HE likes fish fingers, chicken nuggets, enjoys high-fiving people he meets and exploring YouTube - and putting favourite videos on repeat.

But Kian Kelly can't speak, doesn't like anything touching his ears and might start crying or screaming in certain shops.

The excited four-year-old has autism and his parents are learning everything they can to open up the best opportunities for their son.

Though Kian is frequently smiling, it can be hard to catch it in a photograph, which is why his mum Jacqueline and staff at My Little Fishes Nursery were in tears at the beaming grin when we took nursery graduation photos recently.

Catching a smile in a photo is an achievement to celebrate, says his mum.

"A smile is really rewarding," she said. "He will not wear hats so I knew he would look different from everyone else in the graduation photo. He had his tablet because I knew he would need it to sit down.

"But he just put his tablet down and smiled. I was crying and a couple of his key workers were crying.

"He will not look directly at you - we work on eye contact quite a lot. We sit down at his level so he can see us properly."

Jacqueline, a practice manager for an optician, and her husband Paddy, a civil engineer, noticed early that Kian wasn't speaking by the age of two but still had to wait for a formal diagnosis last August at age three and a half, key to accessing any services and support.

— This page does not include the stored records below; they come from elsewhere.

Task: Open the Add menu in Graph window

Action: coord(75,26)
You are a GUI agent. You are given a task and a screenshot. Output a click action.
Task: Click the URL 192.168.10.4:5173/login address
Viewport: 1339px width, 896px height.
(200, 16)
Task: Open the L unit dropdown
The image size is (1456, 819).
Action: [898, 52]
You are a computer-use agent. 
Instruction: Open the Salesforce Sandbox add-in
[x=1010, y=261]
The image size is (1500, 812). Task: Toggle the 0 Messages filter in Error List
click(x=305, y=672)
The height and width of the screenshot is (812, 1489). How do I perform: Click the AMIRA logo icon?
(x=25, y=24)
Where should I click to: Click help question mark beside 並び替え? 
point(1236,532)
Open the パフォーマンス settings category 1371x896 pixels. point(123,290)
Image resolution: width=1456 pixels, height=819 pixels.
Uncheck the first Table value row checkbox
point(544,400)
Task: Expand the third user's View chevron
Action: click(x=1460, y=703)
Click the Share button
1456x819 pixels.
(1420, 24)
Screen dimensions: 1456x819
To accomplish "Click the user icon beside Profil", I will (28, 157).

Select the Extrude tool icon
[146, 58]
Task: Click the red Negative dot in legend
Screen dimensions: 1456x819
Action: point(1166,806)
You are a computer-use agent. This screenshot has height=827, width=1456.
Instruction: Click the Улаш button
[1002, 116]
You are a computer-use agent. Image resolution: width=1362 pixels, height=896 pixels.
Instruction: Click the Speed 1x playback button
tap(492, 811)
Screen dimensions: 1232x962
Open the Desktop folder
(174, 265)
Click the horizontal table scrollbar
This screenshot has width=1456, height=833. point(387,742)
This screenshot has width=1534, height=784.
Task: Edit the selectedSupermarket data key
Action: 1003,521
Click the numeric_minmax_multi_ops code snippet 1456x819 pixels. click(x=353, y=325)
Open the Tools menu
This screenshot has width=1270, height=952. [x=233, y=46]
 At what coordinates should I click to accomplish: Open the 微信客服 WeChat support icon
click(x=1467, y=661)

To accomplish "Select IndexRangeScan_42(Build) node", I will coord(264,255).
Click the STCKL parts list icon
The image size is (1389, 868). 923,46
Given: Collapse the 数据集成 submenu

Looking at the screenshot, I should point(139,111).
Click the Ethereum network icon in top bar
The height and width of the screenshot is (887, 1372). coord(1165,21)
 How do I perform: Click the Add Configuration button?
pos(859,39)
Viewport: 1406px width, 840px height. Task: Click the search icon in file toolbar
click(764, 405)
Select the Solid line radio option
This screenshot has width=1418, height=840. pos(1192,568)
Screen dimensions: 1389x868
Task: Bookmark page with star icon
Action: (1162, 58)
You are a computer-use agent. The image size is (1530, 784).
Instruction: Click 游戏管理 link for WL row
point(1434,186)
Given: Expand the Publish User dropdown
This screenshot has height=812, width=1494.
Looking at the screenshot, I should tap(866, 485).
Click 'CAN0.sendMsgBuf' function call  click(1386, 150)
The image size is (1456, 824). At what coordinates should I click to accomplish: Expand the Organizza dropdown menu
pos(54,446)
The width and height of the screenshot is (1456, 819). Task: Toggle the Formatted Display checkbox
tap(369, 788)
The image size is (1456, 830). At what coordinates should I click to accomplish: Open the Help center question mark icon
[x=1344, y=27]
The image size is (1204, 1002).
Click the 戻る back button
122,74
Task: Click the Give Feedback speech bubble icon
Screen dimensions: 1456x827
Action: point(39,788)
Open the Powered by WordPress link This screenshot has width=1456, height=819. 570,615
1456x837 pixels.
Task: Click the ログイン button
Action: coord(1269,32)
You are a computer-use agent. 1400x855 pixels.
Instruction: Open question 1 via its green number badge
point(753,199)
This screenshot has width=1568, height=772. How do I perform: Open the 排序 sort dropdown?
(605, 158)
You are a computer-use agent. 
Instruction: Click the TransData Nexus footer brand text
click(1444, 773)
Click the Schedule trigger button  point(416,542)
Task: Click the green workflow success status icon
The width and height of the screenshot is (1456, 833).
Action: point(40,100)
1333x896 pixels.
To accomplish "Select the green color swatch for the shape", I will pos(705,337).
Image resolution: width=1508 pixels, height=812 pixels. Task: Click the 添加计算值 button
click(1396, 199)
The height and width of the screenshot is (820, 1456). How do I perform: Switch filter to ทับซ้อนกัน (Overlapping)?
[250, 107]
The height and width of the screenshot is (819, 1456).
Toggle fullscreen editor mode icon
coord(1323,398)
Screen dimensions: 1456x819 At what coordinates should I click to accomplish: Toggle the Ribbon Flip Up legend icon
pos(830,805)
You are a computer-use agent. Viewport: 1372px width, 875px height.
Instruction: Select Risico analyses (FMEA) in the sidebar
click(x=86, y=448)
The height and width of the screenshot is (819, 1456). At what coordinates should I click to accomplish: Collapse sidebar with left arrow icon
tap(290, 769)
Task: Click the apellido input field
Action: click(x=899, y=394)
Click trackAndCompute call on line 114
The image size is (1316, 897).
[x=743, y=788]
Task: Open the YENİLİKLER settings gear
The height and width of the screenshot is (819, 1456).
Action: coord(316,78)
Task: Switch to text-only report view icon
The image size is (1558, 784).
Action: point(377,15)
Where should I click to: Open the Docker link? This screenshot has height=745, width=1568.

Kian still uses nappies as he is afraid of the toilet and wouldn't be able to cope in a mainstream primary - he is unable to communicate his needs.

Instead he will be attending Highpark Primary's specialist Language and Communication Resource (LCR) unit and Jacqueline said the work of the nursery staff was exceptional in supporting Kian in his time there.

"It's very difficult sometimes. It's hard," she admitted. "I don't think people understand. We have always taken him shopping as we don't want to exclude him from anything. Has has to have a table to keep him calm.

"Some shops are worse for noise or lighting thant others and he just starts crying or screaming. He holds his tablet up to his ear, as if he was tring to block the noise out.

"He flaps a lot as well and you see people looking - people try to come over and talk to him and you say he doesn't speak. 'What do you mean?'

"Kian might never speak. He could in a couple months time or a year or never. It's very dfficult.

"It makes him different but it makes me worry that life is going to be 10 times more difficult growing up and I don't want his life to be difficult."

Together with daughter Payton, six, the Garscadden family are learning about autism.

"It's lonely," said Jacqueline. "We have to be on a waiting list to get everything - it's upsetting.

"I'm trying to get on courses to help me understand him better. But with us both working, it's hard to get on them.

"We're not as isolated as we were - speaking to other mums and dads about their different children.

"If he had been my first, I might not have noticed sooner. A lot of parents don't notice until they're in school. We pushed for the diagnosis . We knew more than a year - we were just hoping it would come."

She added: "My husband and I and even Payton helps - we just get on with it now. We have adapted to Kian.

"You celebrate the little achievements like him learning how to high-five or a smile in a photograph."